During the last three decades, the practice of medicine has witnessed major changes. There is an exponential increase in medical research, and clinical practice patterns are also changing rapidly all over the world. The current treatment guidelines are mostly based on evidence. In the era of “Evidence based medicine,” data documentation plays a major role. During the same period, developments in the field of computer sciences and bioinformatics have revolutionized medical data documentation and analysis.

However, currently, the majority of the evidence for formulating treatment guidelines originates from western countries, and clinicians from developing countries follow those treatment guidelines without critically evaluating the feasibility, applicability and efficacy of such protocols in the setting of developing countries. There is an urgent need to create a clinical database of cancer patients in developing countries to address these issues.

Currently, general purpose ready-to-use software for multispecialty hospitals are available and are being used for patient registration, billing, medical stores, pharmacy and limited out-patient and in-patient activities. These commercial softwares have severe limitations as far as the clinical and academic needs are concerned. The needs of a clinician with dedicated academic oncology practice are different. A custom-built, detailed and structured clinical database can only cater to such academic needs.

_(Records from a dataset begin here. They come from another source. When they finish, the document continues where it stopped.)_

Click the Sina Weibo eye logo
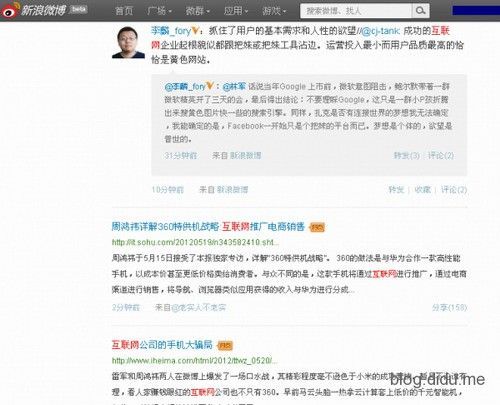Screen dimensions: 500x405 9,10
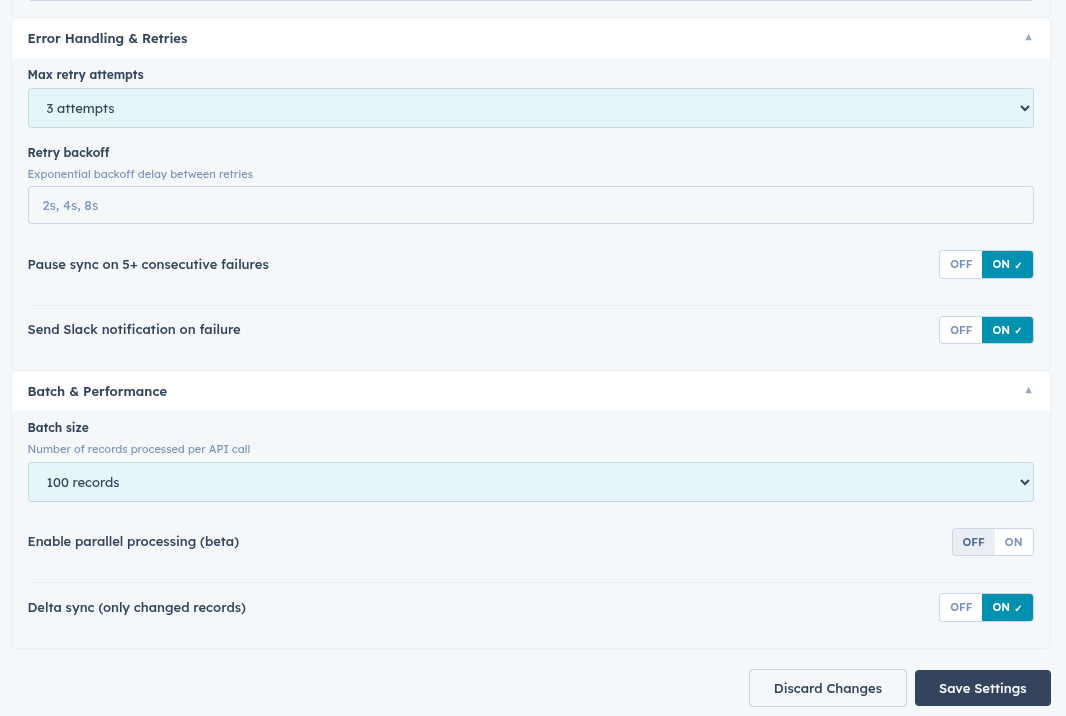Viewport: 1066px width, 716px height.
Task: Click the Save Settings button
Action: 982,688
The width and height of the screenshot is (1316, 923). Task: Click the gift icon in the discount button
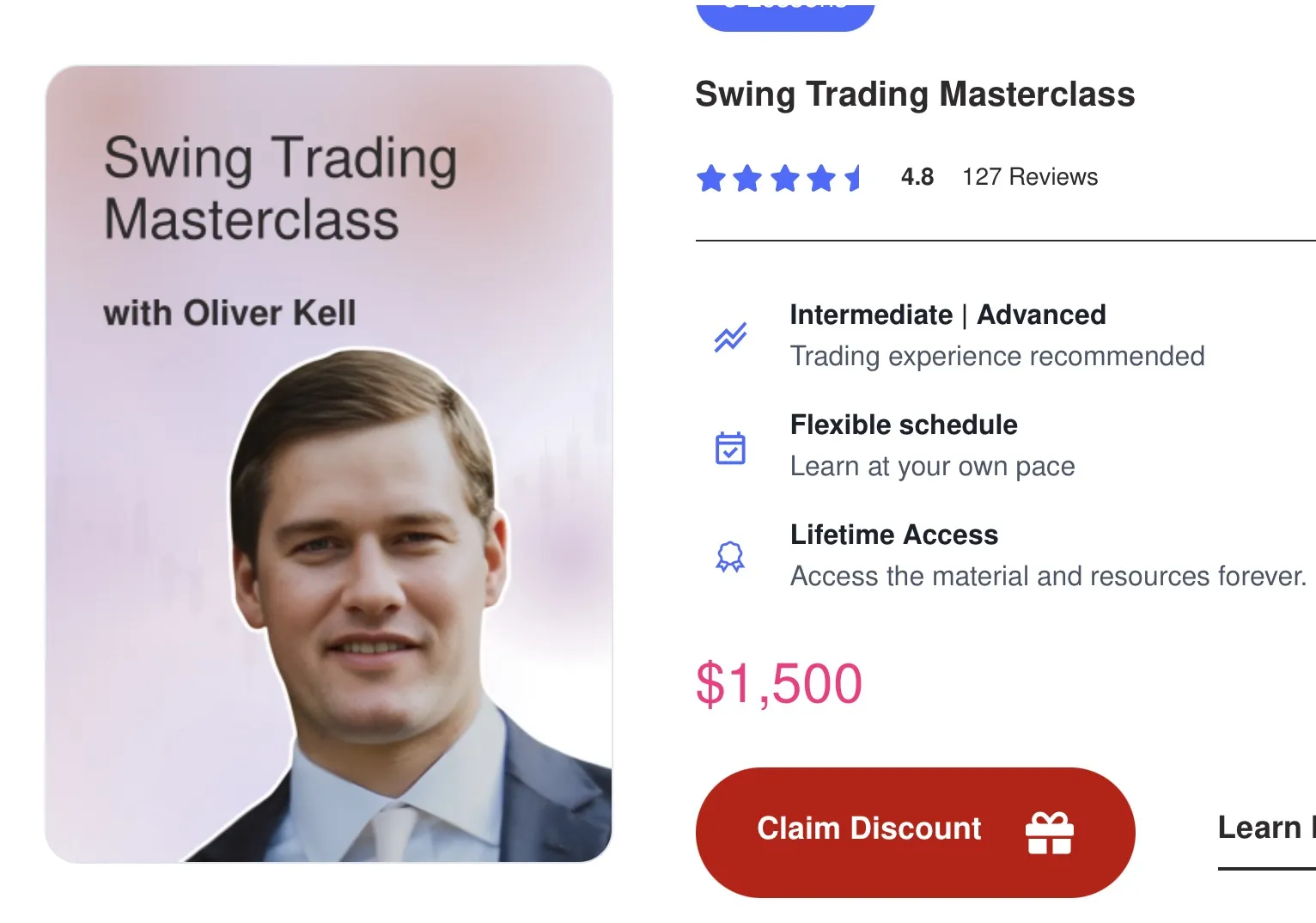1049,833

The clinician plays a crucial role in the planning, development and execution of a clinical database program. He has to have an in-depth understanding of the specialty and the anticipated needs from such database. The process of such software development involves extensive brainstorming with other team members, including clinical colleagues and computer engineers. During the process of development, the clinical database can be divided into small workable modules like: (1) Demographics, (2) Clinical characteristics, (3) Investigations, (4) Treatment details, (5) Treatment outcomes, (6) Other outputs. Each of these modules should contain 10–15 structured, semi-structured or open-ended queries. Attempts should be made to create queries that are directly analyzable and minimize open-ended queries. You can plan and generate a number of additional output modules like census, discharge summary, morbidity and mortality, etc. The database can be designed as a broad-based oncology database or a disease-specific database if you are engaging in organ- or disease-specific sub-specialization. For example, for a palliative care practice, the focus of the database should be on symptom type, severity and duration, treatment intervention and outcome scales. The basic program can be developed on a standard and widely available software platform like MS access, and a program like Visual basics can be used as a front end. Once the software is created, data entry should be done as part of routine clinical work by the clinical team rather than delegating the job to data entry operators, to minimize errors and for maintaining quality control. Regular audit of the database for checking entries and taking a backup is extremely crucial. Once the data reaches a critical mass, the data can be transferred to analytical softwares like SPSS for outcome analysis easily.

In a small/solo practice setting, a standalone computer can cater to the needs, whereas in a bigger setup, networking can be planned. The major advantages of a computerized database are ready availability of the data for census, audit, identify patient profile, treatment patterns, outcome analysis and last, but not the least, ready availability of clinical data for academic presentations and publications. In the long term, these databases can provide material for planning major epidemiological and intervention trials.

(The author was involved in creating a Computerized clinical data base for the department of Surgical Oncology, BRA-IRCH, AIIMS, New Delhi, which currently contains complete demographic, clinical, treatment and outcome details of more than 6000 cancer patients.)